Algorithm Zoo · Primitives
Quantum Singular Value Transformation (QSVT)
First described: Gilyén, Su, Low, Wiebe, 2018
The problem
Apply a polynomial f to the singular values of a block-encoded matrix A.
Given a block encoding of A, QSVT applies any bounded polynomial f to the singular values: U_QSVT(A) = block-encodes f(A). Unifies HHL (f(x) ≈ 1/x), amplitude estimation (f = sign/threshold), Hamiltonian simulation (f(x) = e^{-ixt}), Grover, and ground-state preparation.
Best classical
n/a (primitive)
Quantum complexity
O(d) queries to the block encoding for a degree-d polynomial
Our verdict
The conceptual unifier of quantum algorithms. Read Martyn et al. 'Grand Unification' (2021) once; it reorganizes everything you know. In practice the constants matter — d can be in the hundreds for high precision — but the framework's clarity wins.
When to use it
- Any time you need f(A) for matrix A and a known polynomial f.

[Records of locating words and elements]
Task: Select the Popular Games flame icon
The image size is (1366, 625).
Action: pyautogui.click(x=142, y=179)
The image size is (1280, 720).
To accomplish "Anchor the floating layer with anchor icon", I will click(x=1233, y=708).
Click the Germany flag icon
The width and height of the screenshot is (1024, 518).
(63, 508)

...

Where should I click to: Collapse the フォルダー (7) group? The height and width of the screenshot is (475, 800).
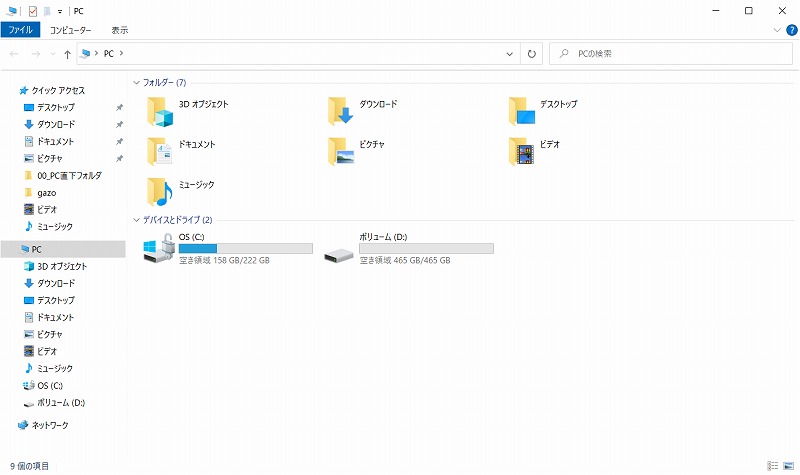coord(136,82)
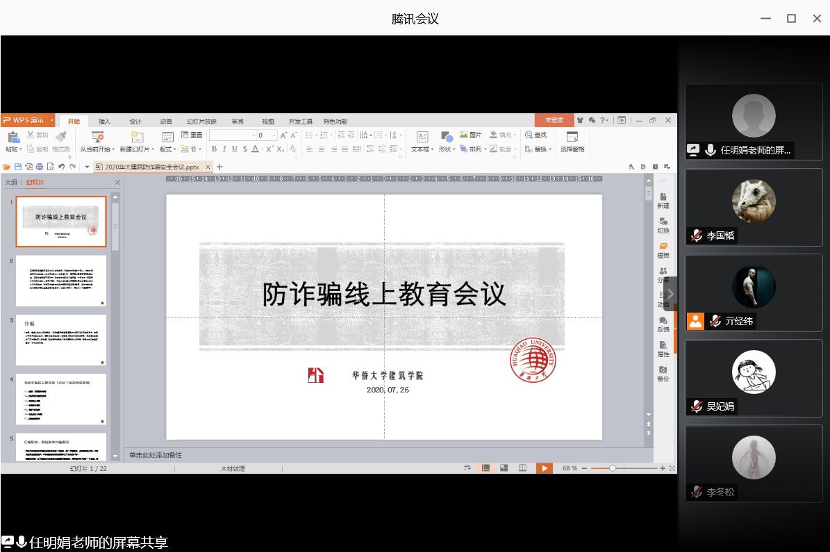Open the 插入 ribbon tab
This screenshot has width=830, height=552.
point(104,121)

OBJECTIVE A: According to the QSVT entry, how many queries to the block encoding does QSVT need for a degree-d polynomial?
OBJECTIVE B: Do these statements agree with the QSVT entry? (i) The entry names a best classical method for the problem. (ii) QSVT was first described in 2018. (iii) The entry holds that constants do not matter in practice. Answer yes or no for each, quoting the deciding words.
OBJECTIVE C: From the QSVT entry, quote the stretch from "Algorithm Zoo ·" through "framework's clarity wins.".

COMPLETE ANSWER A: O(d) queries

COMPLETE ANSWER B:
(i) No: "n/a (primitive)"
(ii) Yes: "First described: Gilyén, Su, Low, Wiebe, 2018"
(iii) No: "In practice the constants matter"

COMPLETE ANSWER C:
Algorithm Zoo · Primitives
Quantum Singular Value Transformation (QSVT)
First described: Gilyén, Su, Low, Wiebe, 2018
The problem
Apply a polynomial f to the singular values of a block-encoded matrix A.
Given a block encoding of A, QSVT applies any bounded polynomial f to the singular values: U_QSVT(A) = block-encodes f(A). Unifies HHL (f(x) ≈ 1/x), amplitude estimation (f = sign/threshold), Hamiltonian simulation (f(x) = e^{-ixt}), Grover, and ground-state preparation.
Best classical
n/a (primitive)
Quantum complexity
O(d) queries to the block encoding for a degree-d polynomial
Our verdict
The conceptual unifier of quantum algorithms. Read Martyn et al. 'Grand Unification' (2021) once; it reorganizes everything you know. In practice the constants matter — d can be in the hundreds for high precision — but the framework's clarity wins.